Activité A
Résumez l'extrait du document en deux phrases.
Activité B
Pour chacun des énoncés ci-dessous, dites par oui ou par non s'il concorde avec l'extrait du document, en citant textuellement les mots qui permettent de trancher.
(i) La requête en divulgation a été présentée par l'Assemblée des Premières Nations.
(ii) Le Programme des SEFPN s'applique aussi aux membres des Premières Nations qui vivent hors réserve ailleurs qu'au Yukon.
(iii) La décision sur requête porte la date du 12 juin 2020.

Tribunal's coat of arms

Canadian Human
Rights Tribunal

Référence : 2020 TCDP 17

Date : le 12 juin 2020

Numéro du dossier : T1340/7008

[TRADUCTION FRANÇAISE]

Entre :

Société de soutien à l’enfance et à la famille des Premières Nations du Canada

- et -

Assemblée des Premières Nations

les plaignantes

- et -

Commission canadienne des droits de la personne

la Commission

- et -

Procureur général du Canada

(représentant le ministre des Affaires autochtones et du Nord canadien)

l'intimé

- et -

Chefs de l’Ontario

- et -

Amnistie internationale

- et -

Nation Nishnawbe Aski

les parties intéressées

Décision sur requête

Membres : Sophie Marchildon

Edward P. Lustig


Décision sur la requête en divulgation présentée par la Société de soutien

I. Contexte

[1] Dans la décision Société de soutien à l’enfance et à la famille des Premières Nations du Canada et al. c. Procureur général du Canada (pour le ministre des Affaires indiennes et du Nord canadien), 2016 TCDP 2 (la « Décision »), la présente formation a conclu que les enfants et les familles des Premières Nations vivant dans une réserve et au Yukon sont privés de services à l’enfance et à la famille égaux ou sont défavorisés à l’occasion de la fourniture de ces services, ce qui est contraire à la Loi canadienne sur les droits de la personne (la « Loi »). Plus précisément, la manière dont Affaires indiennes et du Nord canadien (« AANC ») a conçu, gère et contrôle le Programme des services à l’enfance et à la famille des Premières Nations (le « Programme des SEFPN »), ainsi que ses modèles de financement correspondants et les autres ententes provinciales et territoriales connexes, se traduisent par des refus de services et créent de nombreux effets préjudiciables pour un grand nombre d’enfants et de familles des Premières Nations vivant dans une réserve. Entre autres, les autorisations de financement du Programme des SEFPN ne sont pas accordées en fonction des lois et des normes de services des provinces et des territoires concernés. Elles sont plutôt fondées sur des niveaux et des formules de financement qui ne sont pas conformes aux lois et aux normes applicables.

[2] Le Programme des SEFPN, les formules de financement correspondantes et les autres ententes provinciales et territoriales connexes ne s’appliquent qu’aux membres des Premières Nations vivant dans des réserves et au Yukon. C’est uniquement à cause de leur race ou de leur origine nationale ou ethnique que les enfants et les familles des Premières Nations subissent les effets préjudiciables de cette prestation de services à l’enfance et aux familles, lesquels sont énumérés dans la Décision. De plus, ces effets préjudiciables perpétuent les désavantages historiques et les traumatismes subis par les peuples autochtones, notamment en raison du système des pensionnats indiens.

Données fournies
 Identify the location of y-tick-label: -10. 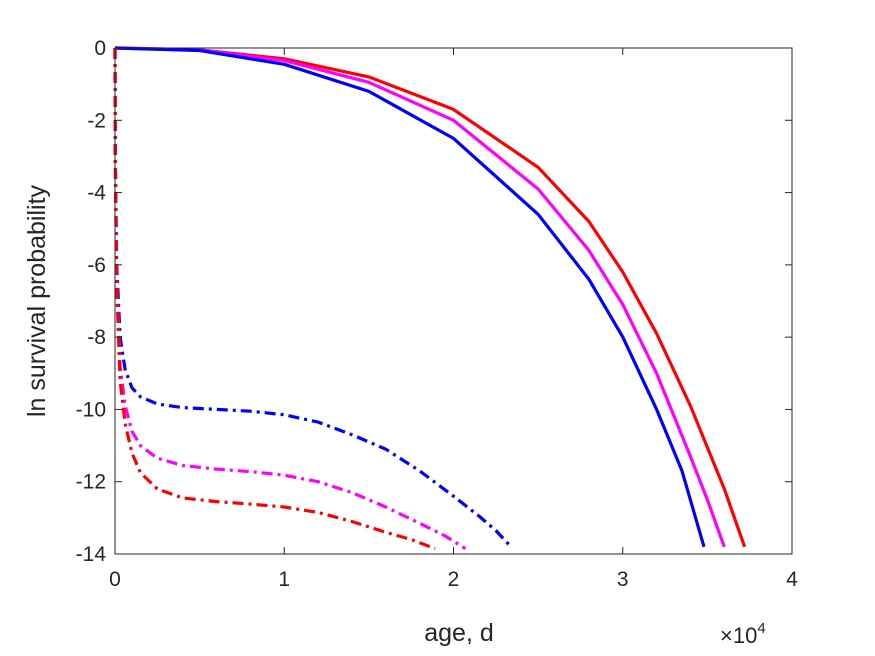
(91, 410).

Réponse attendue A
Dans sa décision 2016 TCDP 2, la formation du Tribunal a conclu que les enfants et les familles des Premières Nations vivant dans une réserve et au Yukon sont privés de services à l'enfance et à la famille égaux, notamment parce que les autorisations de financement du Programme des SEFPN ne sont pas accordées en fonction des lois et des normes provinciales et territoriales. Ces enfants et ces familles subissent ces effets préjudiciables uniquement à cause de leur race ou de leur origine nationale ou ethnique, et ces effets perpétuent les désavantages historiques et les traumatismes des peuples autochtones, notamment ceux liés au système des pensionnats indiens.

Réponse attendue B
(i) Non : « Décision sur la requête en divulgation présentée par la Société de soutien ».
(ii) Non : « ne s’appliquent qu’aux membres des Premières Nations vivant dans des réserves et au Yukon ».
(iii) Oui : « Date : le 12 juin 2020 ».